Computational Chemistry is exactly what it sounds like.  It uses computer algorithms to calculate how particles act.  More specifically their energy in my current lab.  Now, I was frustrated that the lab consisted of a Linux Shell program not because it was Linux, but because we were given no formal background on coding in the system.  I think Linux is simpler and I hope to utilize it some day in the future but I began ranting and raving to a few friends about how I don't understand why we can't pay Computer Scientists to make programs for Windows/MAC that I can just input data into and read the output without being a coding expert.  This is a carry over from my statistical courses as they employ the same thing into programs such as SAS.

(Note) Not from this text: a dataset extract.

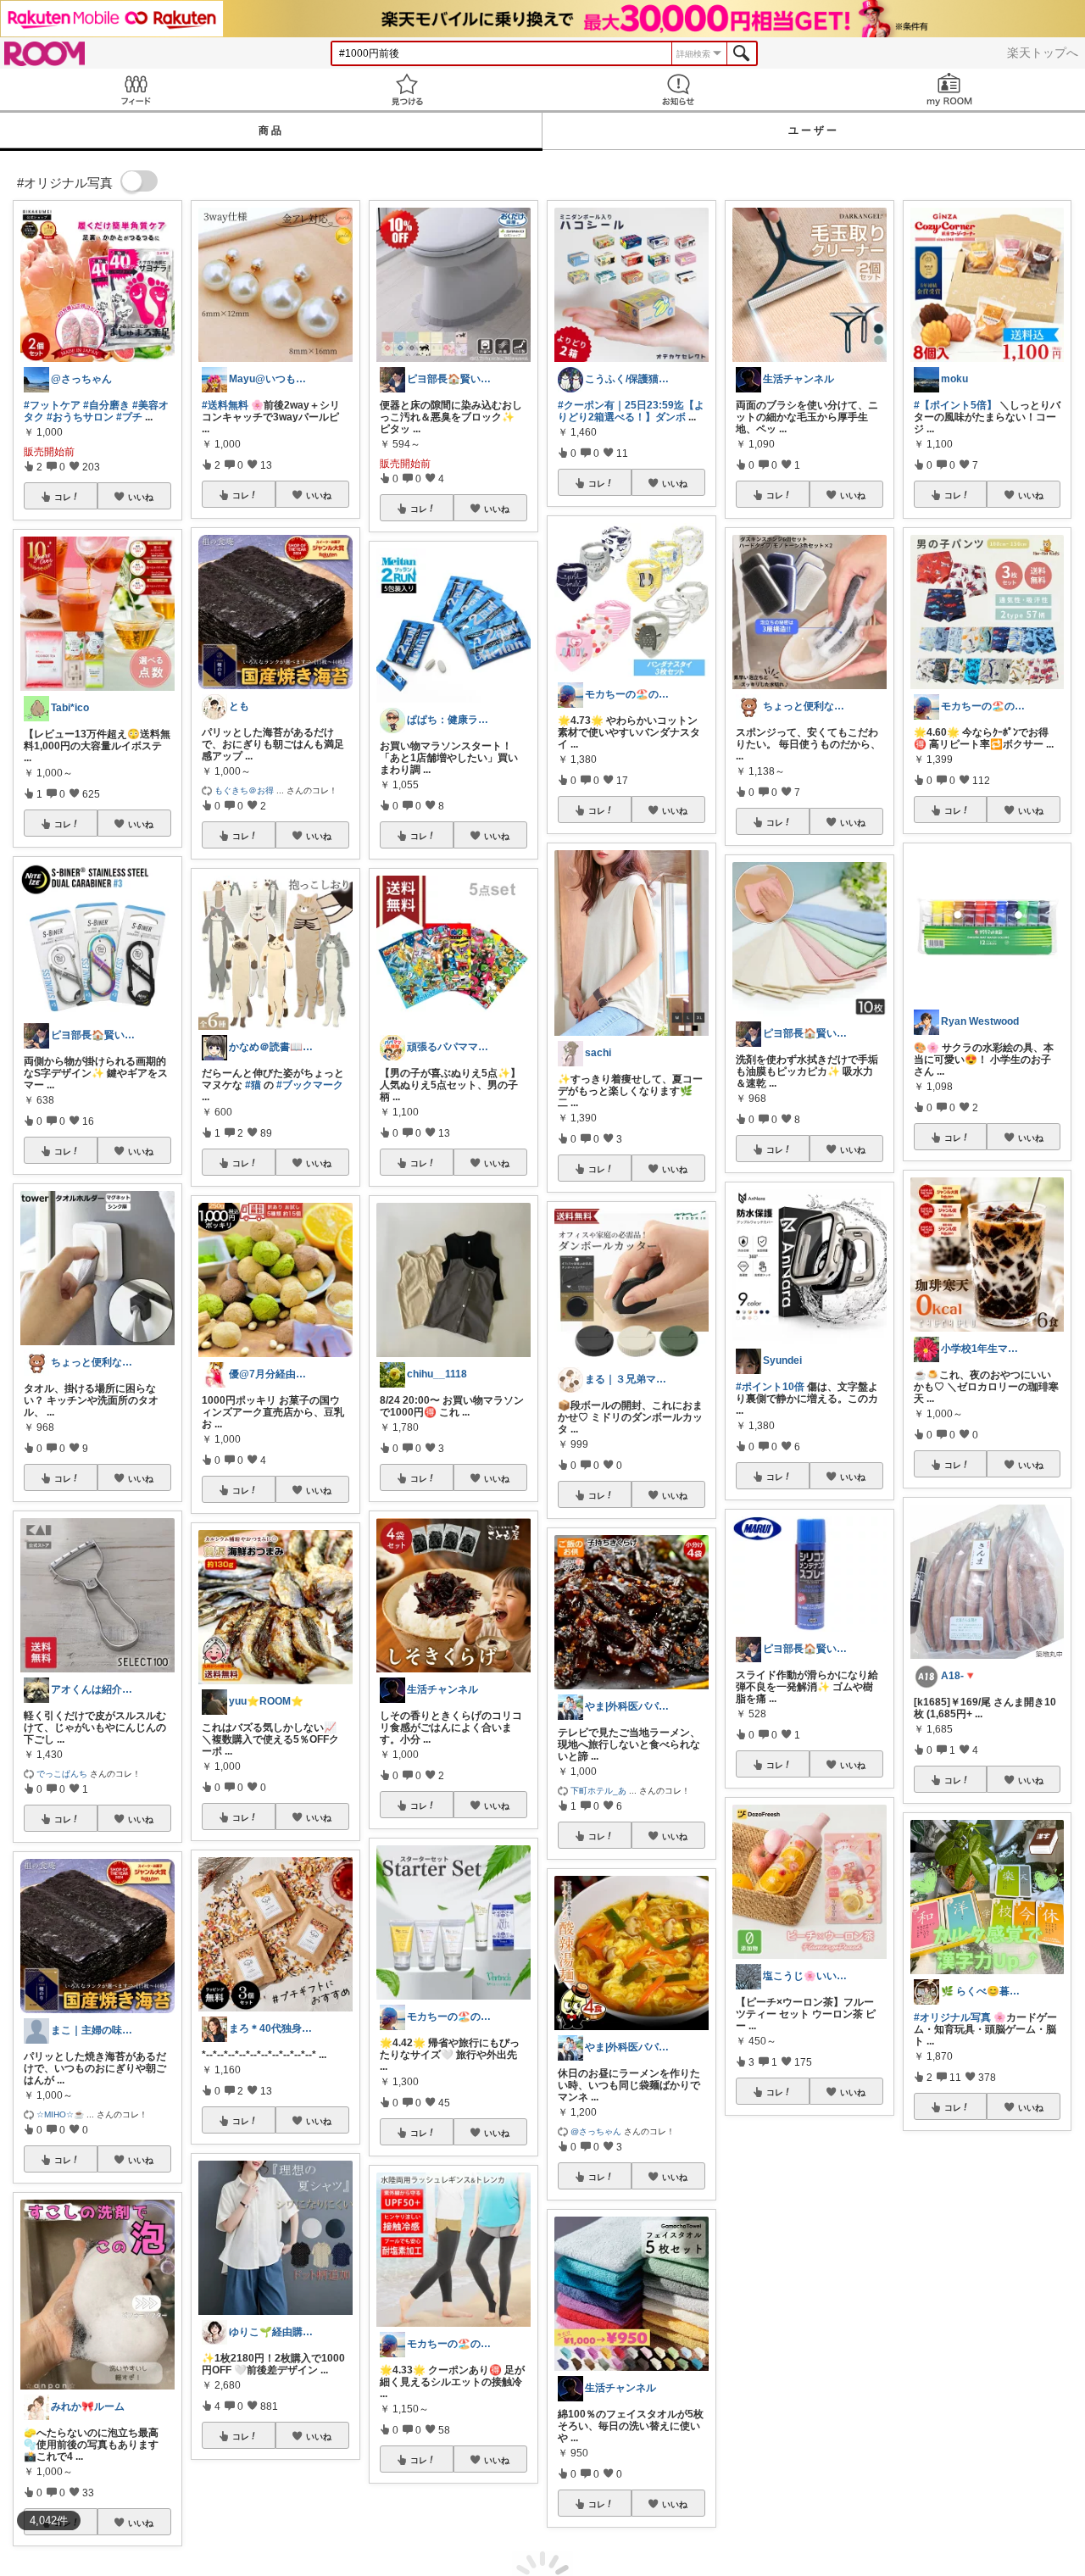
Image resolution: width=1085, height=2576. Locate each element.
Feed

In my frustration I found myself searching for a "help section" for this shell program.  The program/project is called Steele and it is a compute cluster that can be used remotely on campus for calculations.  It is basically access to a computer that links many processors to together in order to make elaborate calculations housed on campus at Purdue.  This is where I found my surprise.  The Steele compute cluster (named after an old professor) houses an astonishing 902 8-core Dell processors.  902! That is 7216 cores for those of you keeping score at home!  Each processor consists of two Quad-cores that are linked together.  To a pion like myself, that is almost unfathomable.  Now I understand why we use this program.  The cores are separated into further clusters, the largest one being able to compute 46.53 teraflops (basically a calculation per second, it is more complicated than that but I'm not an expert and will probably mess it up).  A Phenom processor similar to mine was clocked at 6.7 gigaflops.  This is about a 7,000,000% increase in computations.  Wow!

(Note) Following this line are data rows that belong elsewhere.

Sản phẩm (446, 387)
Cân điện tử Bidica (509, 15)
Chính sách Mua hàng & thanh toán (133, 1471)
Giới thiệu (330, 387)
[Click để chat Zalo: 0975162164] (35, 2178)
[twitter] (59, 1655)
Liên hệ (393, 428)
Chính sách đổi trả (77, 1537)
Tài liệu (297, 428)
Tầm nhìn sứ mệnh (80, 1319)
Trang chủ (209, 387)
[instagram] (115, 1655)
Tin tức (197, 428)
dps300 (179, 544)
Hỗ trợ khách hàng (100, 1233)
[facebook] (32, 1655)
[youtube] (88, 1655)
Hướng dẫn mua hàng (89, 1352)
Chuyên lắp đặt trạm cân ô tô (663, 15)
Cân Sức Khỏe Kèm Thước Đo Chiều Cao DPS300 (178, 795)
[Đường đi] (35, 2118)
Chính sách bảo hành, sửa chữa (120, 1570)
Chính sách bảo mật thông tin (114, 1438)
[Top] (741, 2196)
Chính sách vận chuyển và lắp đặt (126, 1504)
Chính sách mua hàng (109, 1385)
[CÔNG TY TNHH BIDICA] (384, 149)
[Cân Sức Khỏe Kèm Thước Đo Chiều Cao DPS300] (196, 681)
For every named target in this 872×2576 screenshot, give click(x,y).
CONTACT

Now, here's where I stopped thinking about these types of calculations...I ran a simple program that uses a random number generator to calculate the energy of a particle 10,000 times and it took the computer about 20 seconds to run this program. The computer with 7216 cores needed time to think about my simple little calculation. Now there are scientists running much, much larger calculations on much larger computers.  That is when I had to stop thinking about the magnitude of this computer and starting writing down answers.  So sorry Dad for complaining about not having that Pentium II processor.